La jeune Émilie est française, et son témoignage trouve un écho démultiplié dans un pays où l’agriculture a gardé un solide ancrage populaire. En serait-il de même en Belgique ? Pas sûr… Cela aurait valu quelques lignes dans un quotidien quelconque, vingt ou trente secondes dans un JT régional, une tirade impersonnelle sur une radio, à une heure d’écoute improbable. Les cultos, on s’en fout ! Toujours à se plaindre, à quémander des primes, à polluer avec leurs pesticides, à produire de la viande dangereuse pour la santé et désastreuse pour la planète… Je noircis à peine le tableau, croyez-moi ! L’annonce d’une faillite ou le surendettement en agriculture n’émeut personne, pas le moins du monde ! Ah si, bien entendu, si l’agriculteur en burn-out a négligé sa ferme et laisser mourir ses animaux de famine et de misère, là, il est pointé du doigt, cloué au pilori, honni et maudit.

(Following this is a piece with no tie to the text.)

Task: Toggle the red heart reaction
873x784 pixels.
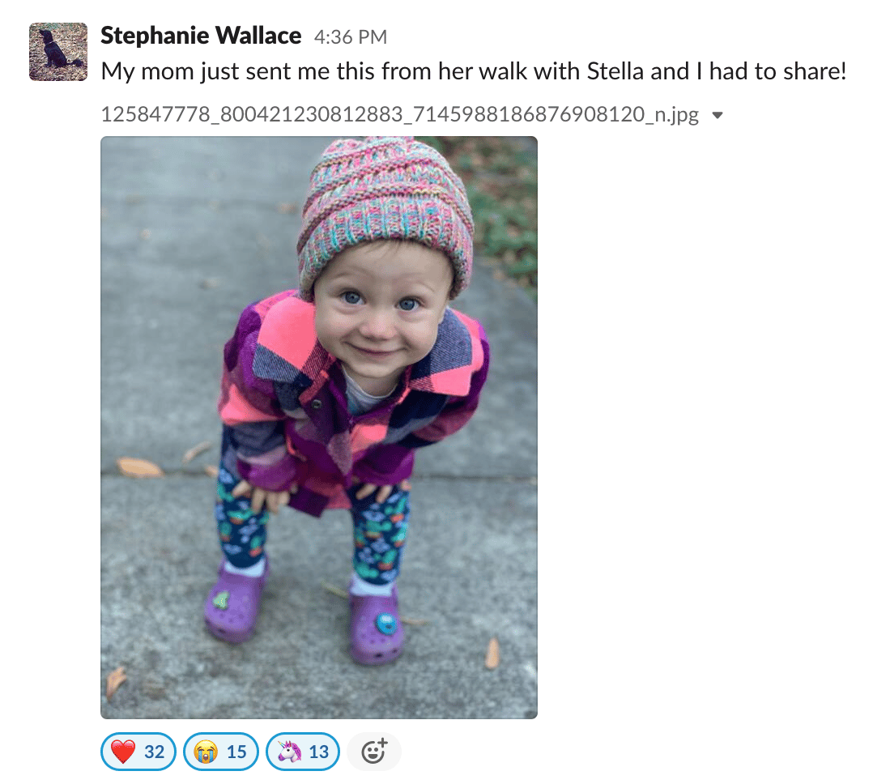Action: click(137, 752)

Les fermiers eux-mêmes ne sont pas tendres entre eux. Si un voisin ou une connaissance est en difficulté grave, on pointera sa gestion déplorable, ses investissements imprudents et désastreux, son manque d’énergie voire sa fainéantise, son inconstance pathologique, et que sais-je encore… Dans les campagnes et les petits villages, les rumeurs naissent spontanément, enflent et se répandent comme une épidémie de peste. Le fermier en souffrance est suspect : et si sa malchance était contagieuse ? Il cache ses difficultés le plus longtemps possible et fait bonne figure, question d’amour-propre, mais personne n’est dupe et se régale de voir ce pauvre homme ramer dans la mouise comme un dément. Les vils opportunistes attendent sa chute, pour récupérer ses terrains, pour faire de bonnes affaires…

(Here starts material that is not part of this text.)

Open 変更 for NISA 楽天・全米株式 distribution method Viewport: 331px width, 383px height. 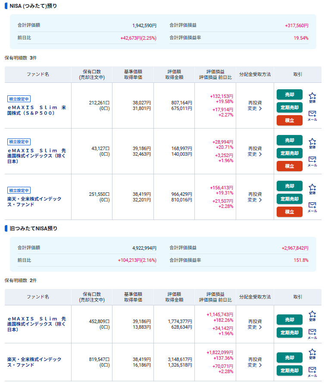255,200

Ainsi, je me rappelle, en avril 1996, en pleine crise de la vache folle, je reçus la visite impromptue d’un fermier nanti, affamé de terres, venu pour m’emprunter du colostrum, disait-il. J’étais occupé à la traite ; il a attendu sans se presser et mine de rien, il a fait le tour de la ferme. Que cherchait-il de ses yeux fureteurs ? Des signes de débâcle financière ? Puis il est entré boire une jatte de café et nous avons discuté, le temps du déjeuner. De quoi donc ? De la crise, pardi ! Du commerce désastreux, de la perte de confiance en la viande bovine, de la furie des médias qui nous enfonçaient à plaisir… À ma grande stupeur, il a déclaré tout à trac : « Une bonne crise agricole, c’est pas plus mal. Ça fait mourir les fermes malades ! ». Ce sont les mots précis qu’il a prononcés, ce brave homme ! Qui était le plus malade ? Lui, sans aucun doute, atteint de sa boulimie d’hectares. Son décès, vingt ans plus tard, lui a tout repris ; on ne lui a laissé que deux mètres carrés couverts d’une dalle glacée…

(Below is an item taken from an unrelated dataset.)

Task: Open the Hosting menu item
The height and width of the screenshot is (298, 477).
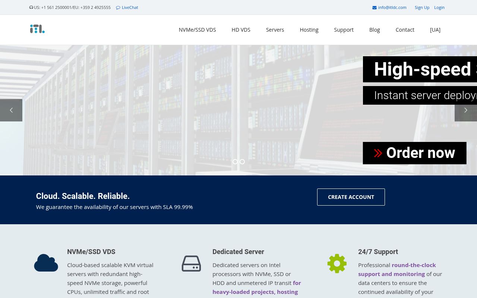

Rien à faire, l’homme est un loup pour l’homme. L’agriculture est la cible de bien des convoitises. Les banques, les marchands, les institutions publiques agricoles, tournent autour de nous comme des mouches à m(…) autour d’un pot de miel, et sont trop heureuses de profiter de notre travail, de notre volonté naïve de bien faire. Forcément, parmi nous, certains tombent lors de cette course échevelée ; certains échouent sur les bas-côtés de la route, et avec eux, toute leur famille. Le monde qui nous entoure s’en contrefiche, et nous nous sommes nous-mêmes endurcis face au malheur des autres, focalisés sur notre propre survie, le nez dans notre guidon de labeur.